Magnetic resonance imaging (MRI), Computed tomography (CT) and single photon emission computed tomography (SPECT) are the most widely used modalities for disease diagnosis. Nanoparticles have emerged as a promising class of contrast-agents for in vivo imaging. We present a novel design, of iron oxide-gold nanoparticle (IONP), radioisotope labeled, for trimodal MRI/CT/SPECT imaging.

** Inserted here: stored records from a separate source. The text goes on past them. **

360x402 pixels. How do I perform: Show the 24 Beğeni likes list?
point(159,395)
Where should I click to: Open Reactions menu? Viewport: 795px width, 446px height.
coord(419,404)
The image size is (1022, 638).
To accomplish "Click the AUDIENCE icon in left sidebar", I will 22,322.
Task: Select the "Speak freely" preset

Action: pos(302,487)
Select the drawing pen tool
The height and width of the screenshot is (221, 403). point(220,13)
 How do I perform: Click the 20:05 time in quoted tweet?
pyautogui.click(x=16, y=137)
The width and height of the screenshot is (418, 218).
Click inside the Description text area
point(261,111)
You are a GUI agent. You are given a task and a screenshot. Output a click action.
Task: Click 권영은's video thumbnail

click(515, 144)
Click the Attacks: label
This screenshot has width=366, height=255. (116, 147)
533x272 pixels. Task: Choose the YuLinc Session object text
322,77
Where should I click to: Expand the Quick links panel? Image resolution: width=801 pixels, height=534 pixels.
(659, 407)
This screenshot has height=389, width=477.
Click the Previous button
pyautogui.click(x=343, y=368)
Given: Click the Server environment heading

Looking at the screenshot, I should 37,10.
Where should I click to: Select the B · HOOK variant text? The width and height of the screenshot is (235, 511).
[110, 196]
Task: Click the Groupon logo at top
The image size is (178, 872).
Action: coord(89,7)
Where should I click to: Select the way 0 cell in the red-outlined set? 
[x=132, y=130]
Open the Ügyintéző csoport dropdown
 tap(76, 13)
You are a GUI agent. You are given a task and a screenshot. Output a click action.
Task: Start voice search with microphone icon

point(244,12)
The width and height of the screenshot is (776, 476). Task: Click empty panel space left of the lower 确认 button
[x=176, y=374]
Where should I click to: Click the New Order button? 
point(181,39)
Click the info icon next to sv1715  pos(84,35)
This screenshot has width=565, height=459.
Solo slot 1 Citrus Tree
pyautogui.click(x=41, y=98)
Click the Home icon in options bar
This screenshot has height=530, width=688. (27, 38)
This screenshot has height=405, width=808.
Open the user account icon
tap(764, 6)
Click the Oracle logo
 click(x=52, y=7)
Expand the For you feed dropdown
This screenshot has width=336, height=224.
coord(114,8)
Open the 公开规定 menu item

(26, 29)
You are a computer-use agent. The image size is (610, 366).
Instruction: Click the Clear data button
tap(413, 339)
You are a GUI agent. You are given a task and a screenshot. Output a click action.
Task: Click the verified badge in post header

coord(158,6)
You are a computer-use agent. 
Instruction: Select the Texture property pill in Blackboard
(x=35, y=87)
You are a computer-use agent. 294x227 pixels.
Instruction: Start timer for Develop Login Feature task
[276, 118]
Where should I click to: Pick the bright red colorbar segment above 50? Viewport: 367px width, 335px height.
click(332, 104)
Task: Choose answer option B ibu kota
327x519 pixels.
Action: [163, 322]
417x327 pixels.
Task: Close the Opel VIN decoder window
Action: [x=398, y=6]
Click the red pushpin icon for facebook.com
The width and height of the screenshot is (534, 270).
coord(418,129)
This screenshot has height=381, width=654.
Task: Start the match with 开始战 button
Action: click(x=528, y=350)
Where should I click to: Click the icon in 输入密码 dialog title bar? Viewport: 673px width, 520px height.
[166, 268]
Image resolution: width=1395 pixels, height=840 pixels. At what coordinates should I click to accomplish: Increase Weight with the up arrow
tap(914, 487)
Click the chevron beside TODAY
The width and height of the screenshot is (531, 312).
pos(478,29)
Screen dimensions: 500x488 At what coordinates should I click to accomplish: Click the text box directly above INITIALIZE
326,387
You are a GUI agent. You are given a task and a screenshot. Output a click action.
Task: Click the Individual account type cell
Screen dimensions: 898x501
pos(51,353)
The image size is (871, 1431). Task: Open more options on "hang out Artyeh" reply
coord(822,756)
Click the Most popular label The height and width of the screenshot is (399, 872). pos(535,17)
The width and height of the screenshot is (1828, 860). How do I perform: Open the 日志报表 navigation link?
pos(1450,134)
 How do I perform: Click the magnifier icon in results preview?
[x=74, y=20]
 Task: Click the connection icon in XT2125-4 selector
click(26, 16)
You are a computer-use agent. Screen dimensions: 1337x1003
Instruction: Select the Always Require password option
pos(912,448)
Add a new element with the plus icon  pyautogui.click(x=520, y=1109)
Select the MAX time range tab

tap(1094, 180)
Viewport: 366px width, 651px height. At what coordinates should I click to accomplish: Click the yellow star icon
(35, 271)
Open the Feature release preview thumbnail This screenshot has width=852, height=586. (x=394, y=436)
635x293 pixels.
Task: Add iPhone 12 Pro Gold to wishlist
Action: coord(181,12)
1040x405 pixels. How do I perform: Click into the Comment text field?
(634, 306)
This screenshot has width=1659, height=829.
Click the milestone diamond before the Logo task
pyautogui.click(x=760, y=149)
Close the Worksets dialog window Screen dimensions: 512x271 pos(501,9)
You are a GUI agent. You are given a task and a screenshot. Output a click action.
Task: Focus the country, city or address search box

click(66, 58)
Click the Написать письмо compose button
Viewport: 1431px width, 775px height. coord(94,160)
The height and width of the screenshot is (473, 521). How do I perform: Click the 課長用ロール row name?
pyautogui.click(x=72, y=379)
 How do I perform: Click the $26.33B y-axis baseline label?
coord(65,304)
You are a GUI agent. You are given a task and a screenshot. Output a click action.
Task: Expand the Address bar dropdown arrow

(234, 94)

Gold solution were prepared to form the gold shell for the IONPs (Fe3O4@Au). To enable radiolabeling and cell-tracking, the particles were coated by glucose and tetracarboxylic acid (DOTA). To evaluate feasibility as an MRI contrast-agents, solutions with different concentrations were scanned on a clinical 3T MRI scanner. Quantitative measurements were carried out using standard protocols to determine MR relaxation values in free-state. The feasibility of Fe3O4@Au nanoparticles as CT contrast-agents was assessed by a micro-CT scanner. Preliminary experiments on radiolabeling of the DOTA-glucose-coated Fe3O4@Au nanoparticles were carried out.
Uniformly distributed, spherical nanoparticles, composed of 8±2 nm iron-oxide core and 19nm thick gold shell were produced. MRI relaxation values decreased with increasing nanoparticle concentration, yielding clinically relevant values for three different common MRI contrasts. Greyscale quantification demonstrated a linear correlation between CT-contrast and the nanoparticles concentration. The radiochemical yield was higher than 98%, providing a single radioactive species with limited stability of up to 24h.
The new particle design showed efficient capabilities as CT/MRI imaging agent and high radiochemical yield, indicating a potential, hybrid material for multimodal SPECT/CT/MRI imaging.